Lucano racconta “il suo sistema” per poter far rimanere queste donne a Riace: “Allora, io fino ad ora la carta d’identità l’ho fatta così, li faccio immediatamente, perché sono responsabile dell’ufficio anagrafe e stato civile, come sindaco. L’impiegato che c’era prima è andato in pensione, sotto i 3.000 abitanti l’ho assunta io questa delega, quindi ho doppia valenza diciamo, sia come sindaco e soprattutto come responsabile dell’ufficio… Proprio per disattendere queste leggi balorde vado contro la legge però non è che le serve molto che ha la carta d’identità. Allora guarda qua, non andare avanti, analizziamo la sua situazione sul piano giuridico. Oggi lei è una diniegata per tre volte, lei non può fare più una commissione, non è più una ricorrente, se è come dice lei che è stata diniegata per tre volte non c’è una quarta possibilità, lei ha solo la possibilità di ritornare in Nigeria. Però… fammi andare avanti… sai qual è secondo me l’unica strada percorribile, volendo spremere le meningi?

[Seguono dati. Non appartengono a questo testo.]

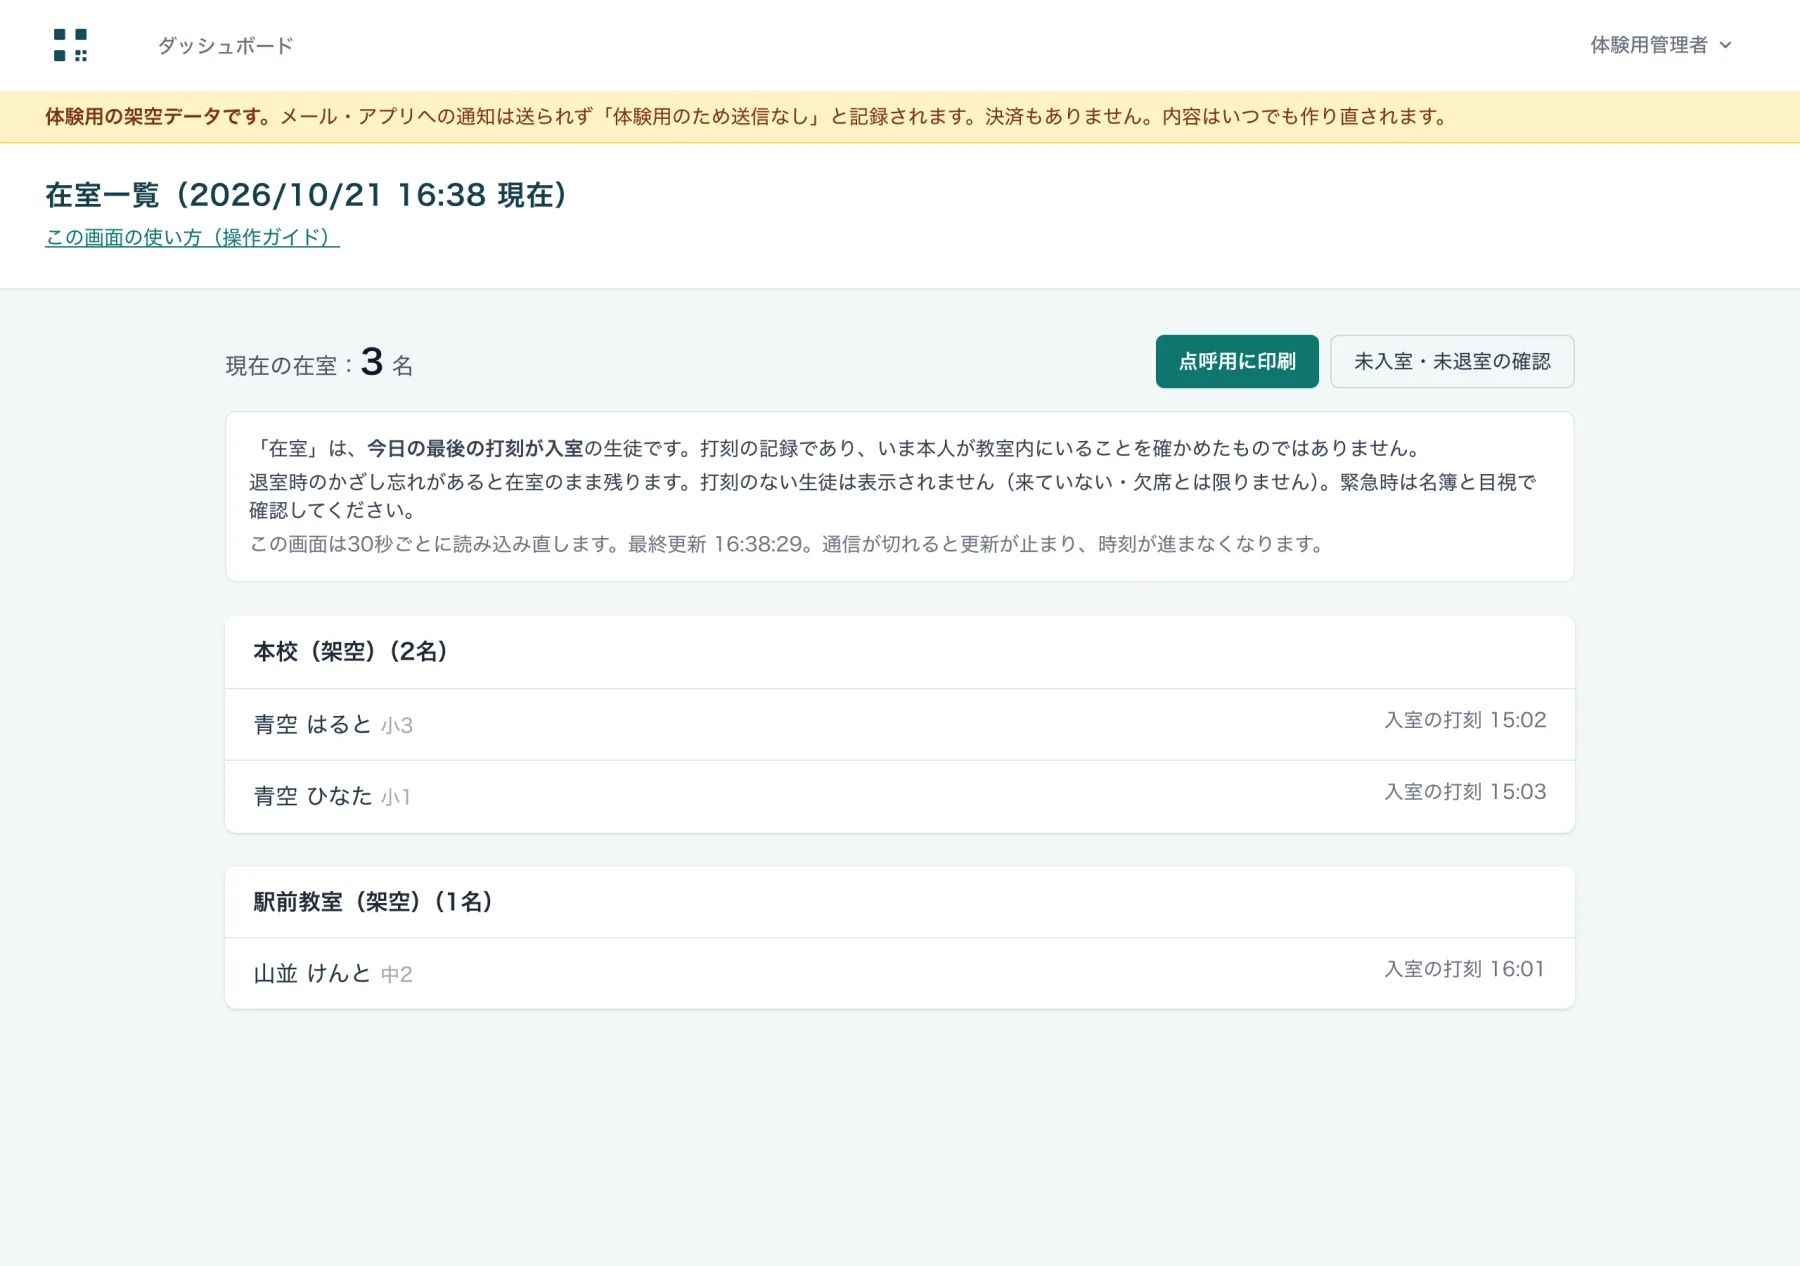
Task: Click the 入室の打刻 16:01 timestamp
Action: [x=1465, y=969]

Che lei si sposi, come ha fatto Stella… Stella si è sposata con Nazareno, io sono responsabile dell’ufficio anagrafe, il matrimonio te lo faccio immediatamente… con un cittadino italiano… guarda come funziona Daniela, se lei… però dobbiamo trovare un uomo che è libero come stato civile… divorziato si… se lei si sposa a noi deve portare soltanto come richiedente asilo… almeno io non sto là a guardare se i suoi documenti sono a posto, mi fa un atto notorio dove dice che è libera di poter contrarre matrimonio e siccome è una richiedente asilo non vado ad esaminare i suoi documenti perché ovviamente uno che è in fuga dalle guerre non ha documenti con sé e mi basta una sua dichiarazione, un atto notorio… dovremmo chiedere all’ambasciata ma mi basta un’autocertificazione dove mi dice che lei è libera. Quello che invece è italiano che si vuole sposare con lei deve portare i documenti che è libero per sposarsi. Se succede questo in un giorno li sposiamo. Poi dopo mi chiede al Comune il certificato di matrimonio… va alla questura di Siderno e chiede un permesso di soggiorno per motivi familiari perché si è sposata in Italia con cittadino italiano e non gli deve portare niente… solo il certificato di matrimonio… in quel modo, dopo che lei ha il permesso di soggiorno per motivi familiari, i tre dinieghi non hanno nessun valore, è subentrata un’altra situazione civile… non solo, dopo un po’ di tempo prende anche la cittadinanza italiana”.
Salvini – che già a giugno aveva commentato le politiche pro immigrati in un video in cui sosteneva che Lucano fosse “uno zero” – ha replicato proprio a Saviano: “Accidenti, chissà cosa diranno adesso Saviano e tutti i buonisti che vorrebbero riempire l’Italia di immigrati”.